EXERCISE REQUIREMENTS: In the records below, find each line holding the word "Anzahl" and copy it.

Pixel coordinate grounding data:
■ ■ ■
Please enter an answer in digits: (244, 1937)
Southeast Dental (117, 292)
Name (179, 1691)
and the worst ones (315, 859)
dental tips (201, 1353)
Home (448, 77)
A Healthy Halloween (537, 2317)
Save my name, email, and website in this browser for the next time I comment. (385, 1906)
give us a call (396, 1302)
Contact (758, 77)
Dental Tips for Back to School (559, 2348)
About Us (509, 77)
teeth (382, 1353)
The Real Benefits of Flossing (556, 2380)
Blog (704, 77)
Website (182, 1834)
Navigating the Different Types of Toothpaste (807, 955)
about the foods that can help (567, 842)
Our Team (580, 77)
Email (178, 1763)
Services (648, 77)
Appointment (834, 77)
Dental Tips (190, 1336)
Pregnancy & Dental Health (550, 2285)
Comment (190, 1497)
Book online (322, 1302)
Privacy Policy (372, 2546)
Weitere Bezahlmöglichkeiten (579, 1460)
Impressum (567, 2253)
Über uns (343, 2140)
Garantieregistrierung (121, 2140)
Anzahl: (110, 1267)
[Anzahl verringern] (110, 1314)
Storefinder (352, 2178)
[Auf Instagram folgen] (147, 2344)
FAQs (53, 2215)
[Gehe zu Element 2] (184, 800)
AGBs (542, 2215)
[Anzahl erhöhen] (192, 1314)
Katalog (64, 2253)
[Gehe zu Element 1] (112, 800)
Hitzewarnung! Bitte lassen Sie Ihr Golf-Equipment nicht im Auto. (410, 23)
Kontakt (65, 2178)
■ ■ ■
RESULT OF THE EXERCISE:
Anzahl: (110, 1267)
[Anzahl verringern] (110, 1314)
[Anzahl erhöhen] (192, 1314)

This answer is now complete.